● **ЧТО НУЖНО СДЕЛАТЬ**:
**a)** Ответьте по отрывку о раненом из Туолсленга:
(i) Что обнажалось при каждом вдохе раненого?
(ii) Когда его нашли?
(iii) Сколько ещё узников было там в таком же состоянии?
**b)** Отредактируйте отрывок о раненом из Туолсленга: перепишите его от слов «От раненого исходил» до слов «в следующий раз.» включительно, заменив «седьмого» на «восьмого».
**c)** Подхватите отрывок о раненом из Туолсленга и продолжите его после последнего предложения.

● **ИСХОДНЫЙ ТЕКСТ**:
От раненого исходил такой запах, что в комнате трудно было дышать. Грудь ритмично вздымалась, при каждом вдохе запекшиеся края ран чуть раздвигались, обнажая светло-розовую глубь шрамов.
Ничего об этом человеке неизвестно. Неизвестны его фамилия, происхождение, взгляды. Сам факт, что он еще жив, граничит с чудом: прошло почти четыре недели с момента, как его сюда привезли. Он был найден седьмого января во второй половине дня в знаменитом лицее «Туолсленг», который полпотовцы превратили в самый страшный из своих застенков. Там было еще сорок шесть узников, точно в таком же состоянии, но они уже мертвы. Я слышал об этом лицее. Нам обещали показать его в следующий раз.

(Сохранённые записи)
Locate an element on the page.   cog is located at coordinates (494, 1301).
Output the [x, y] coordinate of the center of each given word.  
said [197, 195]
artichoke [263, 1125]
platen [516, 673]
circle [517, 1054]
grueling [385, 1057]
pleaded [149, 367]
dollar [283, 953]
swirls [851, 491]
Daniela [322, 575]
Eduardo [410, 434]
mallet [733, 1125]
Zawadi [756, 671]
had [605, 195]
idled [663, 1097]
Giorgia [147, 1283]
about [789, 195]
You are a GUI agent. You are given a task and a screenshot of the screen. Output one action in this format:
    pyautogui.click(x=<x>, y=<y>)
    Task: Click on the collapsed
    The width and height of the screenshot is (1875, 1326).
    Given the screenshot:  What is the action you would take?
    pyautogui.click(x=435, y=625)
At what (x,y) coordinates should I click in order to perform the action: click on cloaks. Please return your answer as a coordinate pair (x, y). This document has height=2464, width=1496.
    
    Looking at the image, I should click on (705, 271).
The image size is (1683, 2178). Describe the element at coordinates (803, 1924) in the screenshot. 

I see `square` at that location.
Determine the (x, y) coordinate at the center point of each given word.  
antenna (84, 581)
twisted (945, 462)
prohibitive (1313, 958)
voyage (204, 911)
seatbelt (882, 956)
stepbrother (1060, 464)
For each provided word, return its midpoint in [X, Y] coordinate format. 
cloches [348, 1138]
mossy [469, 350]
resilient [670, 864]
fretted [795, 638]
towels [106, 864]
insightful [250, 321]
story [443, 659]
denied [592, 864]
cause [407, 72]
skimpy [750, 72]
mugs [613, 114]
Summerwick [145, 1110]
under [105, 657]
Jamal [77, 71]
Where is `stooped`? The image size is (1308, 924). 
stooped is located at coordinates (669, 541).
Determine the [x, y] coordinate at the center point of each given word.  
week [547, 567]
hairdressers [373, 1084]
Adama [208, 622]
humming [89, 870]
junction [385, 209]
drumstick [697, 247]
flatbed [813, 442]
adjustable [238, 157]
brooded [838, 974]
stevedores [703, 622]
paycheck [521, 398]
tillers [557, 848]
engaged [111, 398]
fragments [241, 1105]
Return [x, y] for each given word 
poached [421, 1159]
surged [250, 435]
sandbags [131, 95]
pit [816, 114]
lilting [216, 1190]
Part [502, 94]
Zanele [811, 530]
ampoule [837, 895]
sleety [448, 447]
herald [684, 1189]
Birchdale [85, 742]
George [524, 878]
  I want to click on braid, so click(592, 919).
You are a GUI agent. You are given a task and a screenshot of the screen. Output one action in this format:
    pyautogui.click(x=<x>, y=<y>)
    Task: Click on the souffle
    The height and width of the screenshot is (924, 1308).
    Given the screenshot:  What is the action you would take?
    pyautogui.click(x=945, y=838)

● **ОТВЕТЫ К УПРАЖНЕНИЮ**:
**a)**
(i) Светло-розовая глубь шрамов.
(ii) Седьмого января во второй половине дня.
(iii) Сорок шесть.

**b)**
От раненого исходил такой запах, что в комнате трудно было дышать. Грудь ритмично вздымалась, при каждом вдохе запекшиеся края ран чуть раздвигались, обнажая светло-розовую глубь шрамов.
Ничего об этом человеке неизвестно. Неизвестны его фамилия, происхождение, взгляды. Сам факт, что он еще жив, граничит с чудом: прошло почти четыре недели с момента, как его сюда привезли. Он был найден восьмого января во второй половине дня в знаменитом лицее «Туолсленг», который полпотовцы превратили в самый страшный из своих застенков. Там было еще сорок шесть узников, точно в таком же состоянии, но они уже мертвы. Я слышал об этом лицее. Нам обещали показать его в следующий раз.

**c)**
Фельдшер думает, что раненый был полпотовским офицером, пойманным при попытке дезертировать или заподозренным в сочувствии армии Хенг Самрина. Но это лишь догадка. Раненый только однажды пришел в сознание на несколько минут, но говорить не мог. У него выбиты зубы и губы разорваны. Вообще трудно объяснить, почему он еще жив.
Я еще раз глянул на человека без имени, который тем, что живет, опровергает законы природы. И подумал, что в этих условиях он долго не протянет, что земля поглотит его вместе с рассказом, которого никто никогда не услышит.
Во дворе госпиталя большая, в полметра вышиной, груда разбитых ампул. Я поднял горсточку тонких осколков. Среди неизвестных мне редких лекарств американского, французского и швейцарского производства я нашел ампулы из-под глюкозы, морфия и кальция.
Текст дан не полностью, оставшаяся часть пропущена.